**Objective 1:**
Answer these questions about the India account:
(a) How many employees did the writer count doing nothing while waiting for the check?
(b) What does the head bobble most closely resemble?
(c) From what price to what price did the writer bargain down a spoon?

Begin Extract

Today at the place I was having lunch, I was getting sort of irritated because I had asked for my check a few minutes earlier and it hadn't arrived yet. I had my driver--and yes, every Westerner in India has a driver, it seems--waiting for me downstairs and I didn't want to be rude. I counted 12 employees in my direct line of sight doing nothing while I waited. Seriously, it was actually 12, I'm not exaggerating. What could be the opportunity for insane levels of efficiency quite simply isn't. India is one of, if not the, most inefficient place I have ever been.

Whenever one asks a question, the response is generally a head bobble. It's sort of like a head shake, but going side to side. It most closely resembles one of the bobblehead dolls. The head bobble is an interesting and contagious way of saying "yes, no, or maybe." On occasion, I think it means "go fuck yourself." However, it's unclear as to the actual meaning because although it is the response to most questions, it is not usually backed up with any sort of concrete language.

Shopping in India, is sort of one of the worst things you can imagine. A great number of stores and shops are bargain-only sort of places. Because the general population sees all Westerners as walking wallets, they often quote prices three times what they are hoping to get, and then force you to argue your way down to a reasonable price, which usually takes at least 30 minutes. Since I spend most of my day arguing anyway, I do not relish doing it in my off-time. "Please, ma'am," they say beseechingly when I offer them a more reasonable price, although still within the range of allowing myself to get completely fleeced. I like to think that my job is to get them to lower the price by a few pennies so that I can feel that I've at least attempted and their job is to screw me over as much as possible. I got a spoon down from 110 rupees to 100, and I felt we had both succeeded.

End Extract

**Objective 2:**
Rescale the entries from the line containing "At what coordinates" through the end of the entries, both ends included, and give only those lines again with their requests. Multiply every coordinate in the answers by 0.55, rounding to whole numbers with halves rounded up, and leave the pictures out.

Begin Dataset

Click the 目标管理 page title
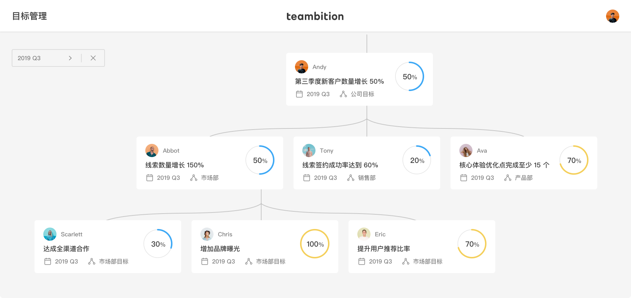The image size is (631, 298). [x=29, y=16]
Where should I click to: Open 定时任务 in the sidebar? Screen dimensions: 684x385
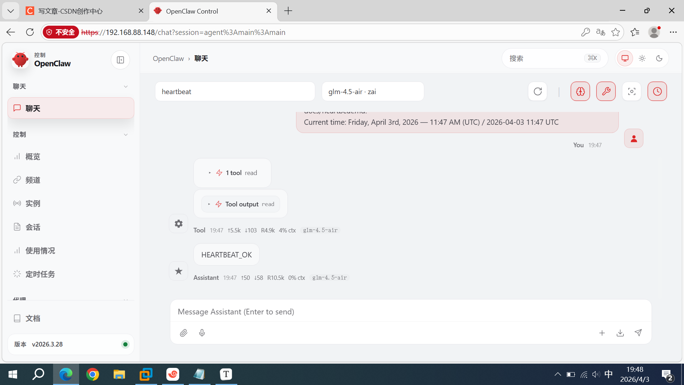coord(40,274)
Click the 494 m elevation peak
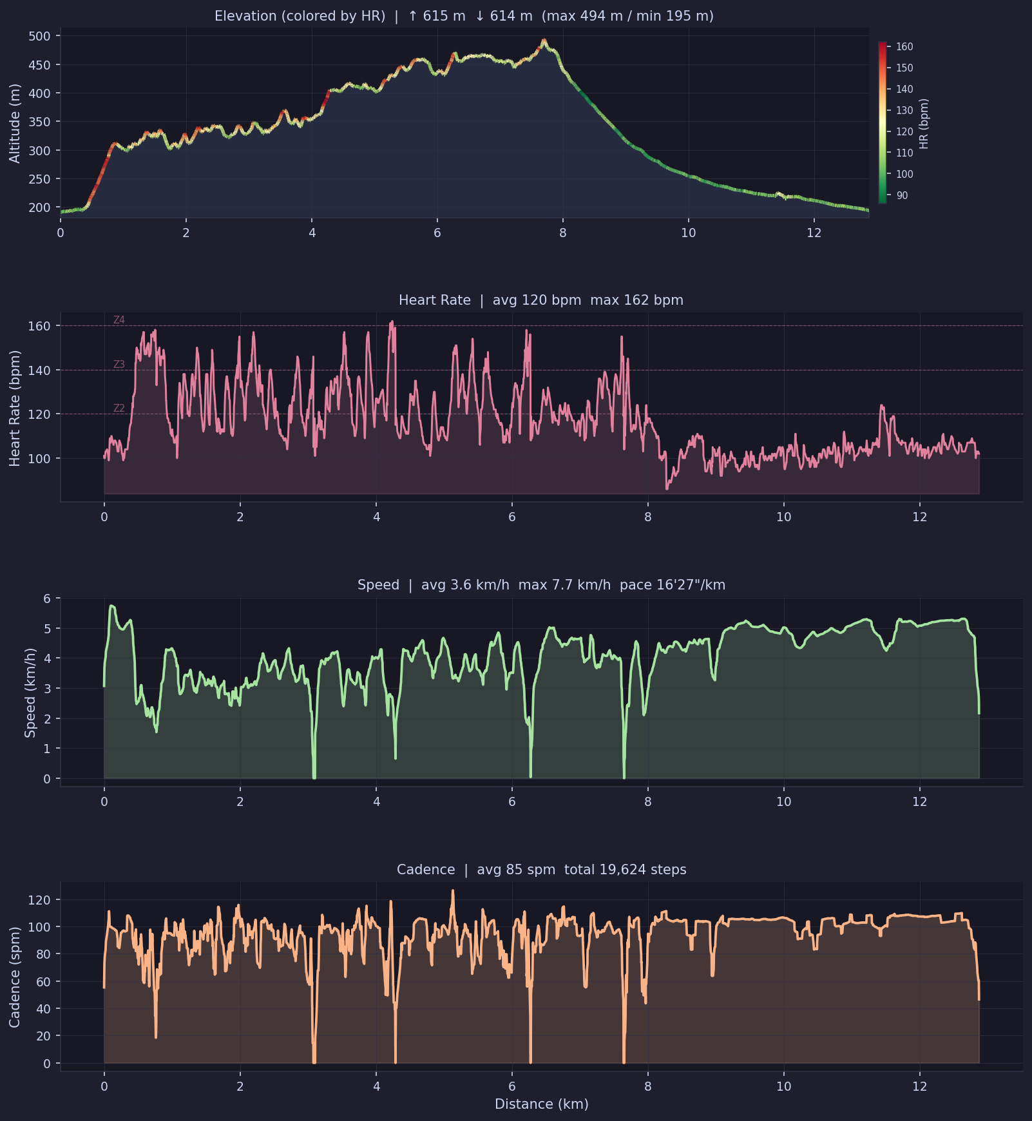1032x1121 pixels. 544,40
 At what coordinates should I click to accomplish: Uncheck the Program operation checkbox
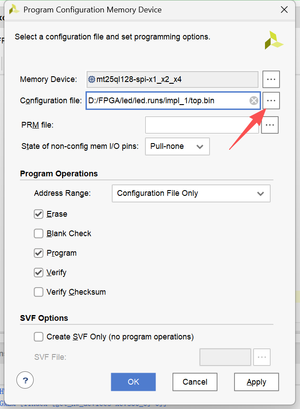click(39, 253)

End Dataset

**Task output 1:**
(a) 12
(b) One of the bobblehead dolls
(c) From 110 rupees to 100

**Task output 2:**
 At what coordinates should I click to accomplish: Uncheck the Program operation checkbox
click(21, 139)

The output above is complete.